Data provided
----------

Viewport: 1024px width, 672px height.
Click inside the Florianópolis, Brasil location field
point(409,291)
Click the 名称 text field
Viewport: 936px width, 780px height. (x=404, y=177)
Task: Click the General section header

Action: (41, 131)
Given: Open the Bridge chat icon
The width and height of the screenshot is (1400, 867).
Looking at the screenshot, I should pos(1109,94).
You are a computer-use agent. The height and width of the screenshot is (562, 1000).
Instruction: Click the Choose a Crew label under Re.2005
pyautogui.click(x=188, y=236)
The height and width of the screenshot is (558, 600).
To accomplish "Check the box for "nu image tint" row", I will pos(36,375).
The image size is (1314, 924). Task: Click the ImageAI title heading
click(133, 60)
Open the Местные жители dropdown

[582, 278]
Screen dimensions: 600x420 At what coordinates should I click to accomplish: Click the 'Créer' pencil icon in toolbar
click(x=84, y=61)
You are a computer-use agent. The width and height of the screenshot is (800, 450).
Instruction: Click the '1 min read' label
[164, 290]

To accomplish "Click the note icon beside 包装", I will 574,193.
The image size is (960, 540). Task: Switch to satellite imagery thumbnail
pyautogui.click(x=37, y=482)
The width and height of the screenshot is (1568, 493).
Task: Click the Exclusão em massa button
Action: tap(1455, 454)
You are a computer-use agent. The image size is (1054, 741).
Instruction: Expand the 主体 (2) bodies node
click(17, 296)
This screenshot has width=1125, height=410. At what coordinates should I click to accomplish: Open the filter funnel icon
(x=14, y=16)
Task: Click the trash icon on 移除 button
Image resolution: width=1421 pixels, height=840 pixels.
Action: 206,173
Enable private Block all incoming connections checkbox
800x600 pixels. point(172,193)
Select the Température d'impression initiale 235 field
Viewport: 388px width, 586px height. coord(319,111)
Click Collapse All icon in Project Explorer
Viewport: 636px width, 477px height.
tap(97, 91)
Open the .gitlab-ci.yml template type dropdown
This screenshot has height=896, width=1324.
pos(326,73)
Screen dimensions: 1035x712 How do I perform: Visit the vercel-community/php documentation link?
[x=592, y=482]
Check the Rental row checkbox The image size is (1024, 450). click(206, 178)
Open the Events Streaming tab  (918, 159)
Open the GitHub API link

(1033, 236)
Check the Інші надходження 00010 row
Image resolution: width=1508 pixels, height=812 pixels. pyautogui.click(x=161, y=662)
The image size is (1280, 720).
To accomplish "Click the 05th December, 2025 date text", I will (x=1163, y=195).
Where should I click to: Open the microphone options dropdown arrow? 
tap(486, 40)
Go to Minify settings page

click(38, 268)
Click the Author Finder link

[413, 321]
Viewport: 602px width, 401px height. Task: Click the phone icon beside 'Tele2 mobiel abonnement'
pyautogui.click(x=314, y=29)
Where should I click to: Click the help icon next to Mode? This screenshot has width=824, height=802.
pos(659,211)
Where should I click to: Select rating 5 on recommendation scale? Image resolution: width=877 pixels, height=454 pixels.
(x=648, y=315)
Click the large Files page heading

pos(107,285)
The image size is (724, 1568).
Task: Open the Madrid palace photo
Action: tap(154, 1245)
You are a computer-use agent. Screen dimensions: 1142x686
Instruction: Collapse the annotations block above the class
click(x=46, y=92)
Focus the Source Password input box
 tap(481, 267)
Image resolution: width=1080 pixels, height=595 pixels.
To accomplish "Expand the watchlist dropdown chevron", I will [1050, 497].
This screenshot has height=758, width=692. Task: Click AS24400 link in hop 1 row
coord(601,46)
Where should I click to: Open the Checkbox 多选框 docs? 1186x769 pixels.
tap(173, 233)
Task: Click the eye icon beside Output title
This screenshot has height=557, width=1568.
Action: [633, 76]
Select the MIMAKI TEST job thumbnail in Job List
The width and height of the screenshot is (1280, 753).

----------

Lay out every line of the entries above as a Markdown table with the columns Row and Content, skipping blank lines. Number the rows in order.

The solution
| Row | Content |
|---|---|
| 1 | Viewport: 1024px width, 672px height. |
| 2 | Click inside the Florianópolis, Brasil location field |
| 3 | point(409,291) |
| 4 | Click the 名称 text field |
| 5 | Viewport: 936px width, 780px height. (x=404, y=177) |
| 6 | Task: Click the General section header |
| 7 | Action: (41, 131) |
| 8 | Given: Open the Bridge chat icon |
| 9 | The width and height of the screenshot is (1400, 867). |
| 10 | Looking at the screenshot, I should pos(1109,94). |
| 11 | You are a computer-use agent. The height and width of the screenshot is (562, 1000). |
| 12 | Instruction: Click the Choose a Crew label under Re.2005 |
| 13 | pyautogui.click(x=188, y=236) |
| 14 | The height and width of the screenshot is (558, 600). |
| 15 | To accomplish "Check the box for "nu image tint" row", I will pos(36,375). |
| 16 | The image size is (1314, 924). Task: Click the ImageAI title heading |
| 17 | click(133, 60) |
| 18 | Open the Местные жители dropdown |
| 19 | [582, 278] |
| 20 | Screen dimensions: 600x420 At what coordinates should I click to accomplish: Click the 'Créer' pencil icon in toolbar |
| 21 | click(x=84, y=61) |
| 22 | You are a computer-use agent. The width and height of the screenshot is (800, 450). |
| 23 | Instruction: Click the '1 min read' label |
| 24 | [164, 290] |
| 25 | To accomplish "Click the note icon beside 包装", I will 574,193. |
| 26 | The image size is (960, 540). Task: Switch to satellite imagery thumbnail |
| 27 | pyautogui.click(x=37, y=482) |
| 28 | The width and height of the screenshot is (1568, 493). |
| 29 | Task: Click the Exclusão em massa button |
| 30 | Action: tap(1455, 454) |
| 31 | You are a computer-use agent. The image size is (1054, 741). |
| 32 | Instruction: Expand the 主体 (2) bodies node |
| 33 | click(17, 296) |
| 34 | This screenshot has width=1125, height=410. At what coordinates should I click to accomplish: Open the filter funnel icon |
| 35 | (x=14, y=16) |
| 36 | Task: Click the trash icon on 移除 button |
| 37 | Image resolution: width=1421 pixels, height=840 pixels. |
| 38 | Action: 206,173 |
| 39 | Enable private Block all incoming connections checkbox |
| 40 | 800x600 pixels. point(172,193) |
| 41 | Select the Température d'impression initiale 235 field |
| 42 | Viewport: 388px width, 586px height. coord(319,111) |
| 43 | Click Collapse All icon in Project Explorer |
| 44 | Viewport: 636px width, 477px height. |
| 45 | tap(97, 91) |
| 46 | Open the .gitlab-ci.yml template type dropdown |
| 47 | This screenshot has height=896, width=1324. |
| 48 | pos(326,73) |
| 49 | Screen dimensions: 1035x712 How do I perform: Visit the vercel-community/php documentation link? |
| 50 | [x=592, y=482] |
| 51 | Check the Rental row checkbox The image size is (1024, 450). click(206, 178) |
| 52 | Open the Events Streaming tab  (918, 159) |
| 53 | Open the GitHub API link |
| 54 | (1033, 236) |
| 55 | Check the Інші надходження 00010 row |
| 56 | Image resolution: width=1508 pixels, height=812 pixels. pyautogui.click(x=161, y=662) |
| 57 | The image size is (1280, 720). |
| 58 | To accomplish "Click the 05th December, 2025 date text", I will (x=1163, y=195). |
| 59 | Where should I click to: Open the microphone options dropdown arrow?  |
| 60 | tap(486, 40) |
| 61 | Go to Minify settings page |
| 62 | click(38, 268) |
| 63 | Click the Author Finder link |
| 64 | [413, 321] |
| 65 | Viewport: 602px width, 401px height. Task: Click the phone icon beside 'Tele2 mobiel abonnement' |
| 66 | pyautogui.click(x=314, y=29) |
| 67 | Where should I click to: Click the help icon next to Mode? This screenshot has width=824, height=802. |
| 68 | pos(659,211) |
| 69 | Where should I click to: Select rating 5 on recommendation scale? Image resolution: width=877 pixels, height=454 pixels. |
| 70 | (x=648, y=315) |
| 71 | Click the large Files page heading |
| 72 | pos(107,285) |
| 73 | The image size is (724, 1568). |
| 74 | Task: Open the Madrid palace photo |
| 75 | Action: tap(154, 1245) |
| 76 | You are a computer-use agent. Screen dimensions: 1142x686 |
| 77 | Instruction: Collapse the annotations block above the class |
| 78 | click(x=46, y=92) |
| 79 | Focus the Source Password input box |
| 80 |  tap(481, 267) |
| 81 | Image resolution: width=1080 pixels, height=595 pixels. |
| 82 | To accomplish "Expand the watchlist dropdown chevron", I will [1050, 497]. |
| 83 | This screenshot has height=758, width=692. Task: Click AS24400 link in hop 1 row |
| 84 | coord(601,46) |
| 85 | Where should I click to: Open the Checkbox 多选框 docs? 1186x769 pixels. |
| 86 | tap(173, 233) |
| 87 | Task: Click the eye icon beside Output title |
| 88 | This screenshot has height=557, width=1568. |
| 89 | Action: [633, 76] |
| 90 | Select the MIMAKI TEST job thumbnail in Job List |
| 91 | The width and height of the screenshot is (1280, 753). |